In 1986, Stone received his Juris Doctor from the University of Utah, where he graduated Order of the Coif.  He began his legal career as a law clerk for federal judge Bruce S. Jenkins of the United States District Court for the District of Utah.  He subsequently worked for the United States Department of Justice in Washington D.C. with the Attorney General's Honor program. He worked for the DOJ as a trial attorney in the commercial litigation branch from 1987 to 1989.

In 1990, Stone returned to Utah to enter private practice with the Salt Lake City firm Jones, Waldo, Holbrook, and McDonough where he specialized in antitrust and commercial litigation.   In 1998, Stone  assisted in the briefing of the Rubin V. Snake River Potato Growers case which was a companion case that challenged the Line Item Veto Act of 1996.  The act was determined by the Supreme Court of the United States to be unconstitutional on June 25, 1998.
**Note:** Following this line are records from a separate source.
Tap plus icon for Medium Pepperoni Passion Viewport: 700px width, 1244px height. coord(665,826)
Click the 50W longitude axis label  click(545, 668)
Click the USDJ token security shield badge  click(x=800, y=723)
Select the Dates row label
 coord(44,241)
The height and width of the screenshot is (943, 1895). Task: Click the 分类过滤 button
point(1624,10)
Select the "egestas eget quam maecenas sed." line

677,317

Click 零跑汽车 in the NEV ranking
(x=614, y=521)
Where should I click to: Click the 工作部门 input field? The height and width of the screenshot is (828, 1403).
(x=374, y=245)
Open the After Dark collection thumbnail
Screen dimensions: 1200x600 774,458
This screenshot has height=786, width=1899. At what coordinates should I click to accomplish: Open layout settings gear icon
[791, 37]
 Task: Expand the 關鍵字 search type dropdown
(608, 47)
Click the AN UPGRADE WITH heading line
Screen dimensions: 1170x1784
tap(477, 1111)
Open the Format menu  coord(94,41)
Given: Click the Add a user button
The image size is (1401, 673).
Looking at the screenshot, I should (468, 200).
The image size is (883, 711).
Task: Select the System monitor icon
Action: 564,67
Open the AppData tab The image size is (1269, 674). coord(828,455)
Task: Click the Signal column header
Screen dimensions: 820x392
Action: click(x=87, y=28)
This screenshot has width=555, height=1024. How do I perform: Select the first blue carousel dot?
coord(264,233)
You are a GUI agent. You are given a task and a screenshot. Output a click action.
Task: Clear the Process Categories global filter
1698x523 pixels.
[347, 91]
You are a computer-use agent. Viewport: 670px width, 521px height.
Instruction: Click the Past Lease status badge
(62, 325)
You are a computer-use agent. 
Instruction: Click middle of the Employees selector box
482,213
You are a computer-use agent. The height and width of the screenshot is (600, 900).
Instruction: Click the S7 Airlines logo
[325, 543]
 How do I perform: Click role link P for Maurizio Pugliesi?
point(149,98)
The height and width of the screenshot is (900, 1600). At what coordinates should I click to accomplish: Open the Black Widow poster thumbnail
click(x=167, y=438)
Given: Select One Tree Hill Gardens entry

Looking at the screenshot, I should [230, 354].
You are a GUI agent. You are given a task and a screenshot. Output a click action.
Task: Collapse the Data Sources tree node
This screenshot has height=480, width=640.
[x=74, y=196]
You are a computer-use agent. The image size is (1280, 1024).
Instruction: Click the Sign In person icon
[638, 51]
He assisted in several significant cases involving ERISA and continued his work in antitrust litigation.   Stone also represented the United Potato Growers of America, among others, in a multi-district class action lawsuit involving antitrust matters.

While with Jones Waldo, Stone served on the law firm's Board of Directors as well as the Executive committee prior to his appointment to the bench.

Judicial career

Stone began his judicial career in January 2011 as a judge in the Third Judicial District Court of the State of Utah, which serves Salt Lake, Tooele, and Summit Counties.

In 2017, Stone granted a preliminary injunction in Richards v. Cox, which involved a challenge under the Utah Constitution to a state statute making the state school board a partisan office. He would later be unanimously reversed by the Utah Supreme Court.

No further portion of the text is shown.